→ Activity: An exact repetition of the records is required. Leave nothing out.

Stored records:
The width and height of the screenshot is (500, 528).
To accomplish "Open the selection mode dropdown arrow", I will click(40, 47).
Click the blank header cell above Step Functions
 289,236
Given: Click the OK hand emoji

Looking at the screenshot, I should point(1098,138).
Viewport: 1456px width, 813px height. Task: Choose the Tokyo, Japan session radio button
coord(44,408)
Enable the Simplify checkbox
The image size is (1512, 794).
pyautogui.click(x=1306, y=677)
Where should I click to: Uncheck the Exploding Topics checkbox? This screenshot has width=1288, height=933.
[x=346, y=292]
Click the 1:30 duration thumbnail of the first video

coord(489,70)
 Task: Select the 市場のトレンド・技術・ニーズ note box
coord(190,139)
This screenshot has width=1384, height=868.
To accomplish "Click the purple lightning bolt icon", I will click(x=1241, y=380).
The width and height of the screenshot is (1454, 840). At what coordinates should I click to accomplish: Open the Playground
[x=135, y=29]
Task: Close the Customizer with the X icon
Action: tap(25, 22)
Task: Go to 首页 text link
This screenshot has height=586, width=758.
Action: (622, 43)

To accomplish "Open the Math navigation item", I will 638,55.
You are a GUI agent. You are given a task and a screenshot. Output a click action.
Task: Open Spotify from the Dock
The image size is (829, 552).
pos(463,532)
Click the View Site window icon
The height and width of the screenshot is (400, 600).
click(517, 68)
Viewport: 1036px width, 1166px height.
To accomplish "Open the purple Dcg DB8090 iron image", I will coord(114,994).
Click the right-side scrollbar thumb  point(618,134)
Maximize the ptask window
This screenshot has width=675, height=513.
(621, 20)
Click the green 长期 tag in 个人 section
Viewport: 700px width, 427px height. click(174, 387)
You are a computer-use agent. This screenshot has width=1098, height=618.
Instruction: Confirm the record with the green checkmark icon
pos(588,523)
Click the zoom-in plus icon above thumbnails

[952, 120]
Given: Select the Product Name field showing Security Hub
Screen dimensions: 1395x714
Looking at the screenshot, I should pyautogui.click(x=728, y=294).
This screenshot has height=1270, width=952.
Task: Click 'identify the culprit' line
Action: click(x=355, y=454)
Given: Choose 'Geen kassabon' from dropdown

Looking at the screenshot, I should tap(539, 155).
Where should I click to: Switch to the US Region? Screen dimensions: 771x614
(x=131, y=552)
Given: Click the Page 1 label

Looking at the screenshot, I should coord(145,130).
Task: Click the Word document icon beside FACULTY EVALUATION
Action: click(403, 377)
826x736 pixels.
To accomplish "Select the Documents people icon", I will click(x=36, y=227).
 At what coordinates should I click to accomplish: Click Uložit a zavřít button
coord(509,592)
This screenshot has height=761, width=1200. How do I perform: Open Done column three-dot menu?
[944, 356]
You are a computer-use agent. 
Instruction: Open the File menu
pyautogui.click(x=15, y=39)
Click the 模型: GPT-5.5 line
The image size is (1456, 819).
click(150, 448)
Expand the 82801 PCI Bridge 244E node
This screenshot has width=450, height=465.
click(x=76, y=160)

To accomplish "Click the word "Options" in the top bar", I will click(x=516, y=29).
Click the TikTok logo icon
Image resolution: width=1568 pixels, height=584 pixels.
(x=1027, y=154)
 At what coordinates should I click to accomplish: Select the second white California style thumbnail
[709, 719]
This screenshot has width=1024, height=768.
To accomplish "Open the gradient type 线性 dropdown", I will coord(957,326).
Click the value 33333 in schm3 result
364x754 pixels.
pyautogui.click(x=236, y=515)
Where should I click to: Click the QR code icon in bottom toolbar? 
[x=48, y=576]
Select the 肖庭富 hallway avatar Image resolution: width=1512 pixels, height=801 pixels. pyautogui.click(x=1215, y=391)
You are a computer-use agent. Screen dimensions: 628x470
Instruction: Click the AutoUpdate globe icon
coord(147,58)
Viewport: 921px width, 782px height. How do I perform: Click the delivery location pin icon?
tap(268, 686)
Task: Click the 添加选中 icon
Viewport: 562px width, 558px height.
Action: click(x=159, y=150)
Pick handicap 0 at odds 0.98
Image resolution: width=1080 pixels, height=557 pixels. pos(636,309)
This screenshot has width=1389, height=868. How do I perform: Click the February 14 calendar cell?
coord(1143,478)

→ Written response:
The width and height of the screenshot is (500, 528).
To accomplish "Open the selection mode dropdown arrow", I will click(40, 47).
Click the blank header cell above Step Functions
 289,236
Given: Click the OK hand emoji

Looking at the screenshot, I should point(1098,138).
Viewport: 1456px width, 813px height. Task: Choose the Tokyo, Japan session radio button
coord(44,408)
Enable the Simplify checkbox
The image size is (1512, 794).
pyautogui.click(x=1306, y=677)
Where should I click to: Uncheck the Exploding Topics checkbox? This screenshot has width=1288, height=933.
[x=346, y=292]
Click the 1:30 duration thumbnail of the first video

coord(489,70)
 Task: Select the 市場のトレンド・技術・ニーズ note box
coord(190,139)
This screenshot has width=1384, height=868.
To accomplish "Click the purple lightning bolt icon", I will click(x=1241, y=380).
The width and height of the screenshot is (1454, 840). At what coordinates should I click to accomplish: Open the Playground
[x=135, y=29]
Task: Close the Customizer with the X icon
Action: tap(25, 22)
Task: Go to 首页 text link
This screenshot has height=586, width=758.
Action: (622, 43)

To accomplish "Open the Math navigation item", I will 638,55.
You are a GUI agent. You are given a task and a screenshot. Output a click action.
Task: Open Spotify from the Dock
The image size is (829, 552).
pos(463,532)
Click the View Site window icon
The height and width of the screenshot is (400, 600).
click(517, 68)
Viewport: 1036px width, 1166px height.
To accomplish "Open the purple Dcg DB8090 iron image", I will coord(114,994).
Click the right-side scrollbar thumb  point(618,134)
Maximize the ptask window
This screenshot has width=675, height=513.
(621, 20)
Click the green 长期 tag in 个人 section
Viewport: 700px width, 427px height. click(174, 387)
You are a computer-use agent. This screenshot has width=1098, height=618.
Instruction: Confirm the record with the green checkmark icon
pos(588,523)
Click the zoom-in plus icon above thumbnails

[952, 120]
Given: Select the Product Name field showing Security Hub
Screen dimensions: 1395x714
Looking at the screenshot, I should pyautogui.click(x=728, y=294).
This screenshot has height=1270, width=952.
Task: Click 'identify the culprit' line
Action: click(x=355, y=454)
Given: Choose 'Geen kassabon' from dropdown

Looking at the screenshot, I should tap(539, 155).
Where should I click to: Switch to the US Region? Screen dimensions: 771x614
(x=131, y=552)
Given: Click the Page 1 label

Looking at the screenshot, I should coord(145,130).
Task: Click the Word document icon beside FACULTY EVALUATION
Action: click(403, 377)
826x736 pixels.
To accomplish "Select the Documents people icon", I will click(x=36, y=227).
 At what coordinates should I click to accomplish: Click Uložit a zavřít button
coord(509,592)
This screenshot has height=761, width=1200. How do I perform: Open Done column three-dot menu?
[944, 356]
You are a computer-use agent. 
Instruction: Open the File menu
pyautogui.click(x=15, y=39)
Click the 模型: GPT-5.5 line
The image size is (1456, 819).
click(150, 448)
Expand the 82801 PCI Bridge 244E node
This screenshot has width=450, height=465.
click(x=76, y=160)

To accomplish "Click the word "Options" in the top bar", I will click(x=516, y=29).
Click the TikTok logo icon
Image resolution: width=1568 pixels, height=584 pixels.
(x=1027, y=154)
 At what coordinates should I click to accomplish: Select the second white California style thumbnail
[709, 719]
This screenshot has width=1024, height=768.
To accomplish "Open the gradient type 线性 dropdown", I will coord(957,326).
Click the value 33333 in schm3 result
364x754 pixels.
pyautogui.click(x=236, y=515)
Where should I click to: Click the QR code icon in bottom toolbar? 
[x=48, y=576]
Select the 肖庭富 hallway avatar Image resolution: width=1512 pixels, height=801 pixels. pyautogui.click(x=1215, y=391)
You are a computer-use agent. Screen dimensions: 628x470
Instruction: Click the AutoUpdate globe icon
coord(147,58)
Viewport: 921px width, 782px height. How do I perform: Click the delivery location pin icon?
tap(268, 686)
Task: Click the 添加选中 icon
Viewport: 562px width, 558px height.
Action: click(x=159, y=150)
Pick handicap 0 at odds 0.98
Image resolution: width=1080 pixels, height=557 pixels. pos(636,309)
This screenshot has width=1389, height=868. How do I perform: Click the February 14 calendar cell?
coord(1143,478)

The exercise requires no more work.